### TASK REQUIREMENTS
**A)** Repeat the blog excerpt from "Sunday, February 23, 2014" to "that every week.".
**B)** List every way in which the blog excerpt says the writer sees potential in Third Culture Kids to do incredible things.

The one aspect of this experience that has helped me understand the TCK journey the most, however, is my own experience. God has given me a tiny glimpse of a Third Culture Kid's life. In no way do I claim the TCK life as my own. I may have had a moderately mobile upbringing but not an international one. In fact, I have not experienced most of what my students have experienced. Their lives are, as I expressed one day, a tangled mess of life. Beautiful and very much alive, but also tangled.
For example, I have realized the innate sense of loneliness of many of my students, because I have felt it myself. I have felt the feelings of no one else gets me that many of my students feel on a regular basis. I can identify with feeling inadequate one day and on top of the world the next. I understand questioning God's provision and direction. I understand feeling so wrapped up in community that you are left feeling essentially alone. I know how it feels to not be able to find the right words in a situation, or to have to sift through multiple languages to find the right words. I identify with the pervasive need many of my students feel to not only act but to be perfect. I am not a TCK (and I am only a moderately Mobile Kid), but I can identify with those feelings and attitudes. I can read all the books on TCKs, but until I resonate with their experiences, even if only a little bit, I will not understand them.
I hope that I continue to have experiences to be able to work with Third Culture Kids. I see such joy in their lives, even the ones who struggle sometimes. I see such potential in them to do incredible things politically, culturally, spiritually, relationally, and personally. TCKs, CCKs, and HMKs are blessed with incredible experiences that both help and hinder them. By that, I mean that these lives (which have often been chosen for them) are both amazing and difficult. Like all kids, they need someone to help them process their experiences, maybe more often or sooner than monocultural kids. It's time parents, teachers, school staff, church members and leadership, government workers, and everyone else are aware of how best to work with these kids, so that these kids are able to utilize their experiences in healthy ways.
Step number one to working with TCKs: Ask and Listen. The best way to validate someone is to listen to them.
--
"Seek Him. Be Here. Be His."
Sunday, February 23, 2014
The Most Challenging Part
Upon reading my blog posts and thoughts from earlier this semester, I have become aware that I worried about all of the wrong things. I worried about finances, but I received a refund from the college. I worried about safety, but Thailand is probably the safest country in all of Asia. I worried about getting to the grocery store and buying food and stuff, but we do that every week.
In fact, my biggest struggle is not the language barrier, as I once thought it'd be. Although Thai is a tonal language (which makes it incredibly difficult to speak), I can get by with a few simple phrases, numbers, and lots of pointing and nodding and wai-ing (bowing). Also, adding "khaa" to the end of anything makes it more polite. Don't get me started on reading and writing Thai, however. That's not going to happen in 13 weeks! :)

### RECORDED DATA
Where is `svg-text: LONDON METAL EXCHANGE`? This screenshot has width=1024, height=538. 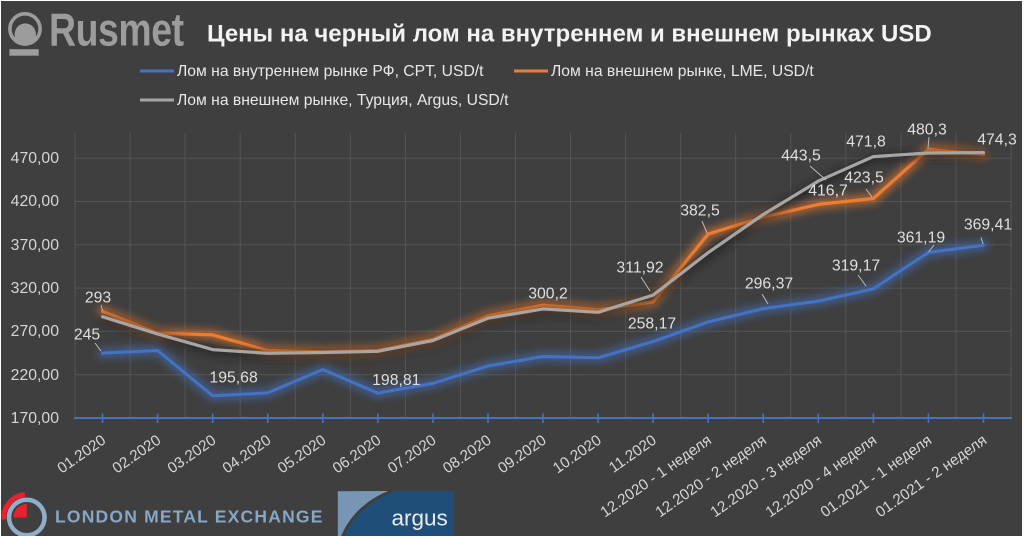
svg-text: LONDON METAL EXCHANGE is located at coordinates (190, 517).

### ANSWERS
**A)**
Sunday, February 23, 2014
The Most Challenging Part
Upon reading my blog posts and thoughts from earlier this semester, I have become aware that I worried about all of the wrong things. I worried about finances, but I received a refund from the college. I worried about safety, but Thailand is probably the safest country in all of Asia. I worried about getting to the grocery store and buying food and stuff, but we do that every week.

**B)**
- Politically
- Culturally
- Spiritually
- Relationally
- Personally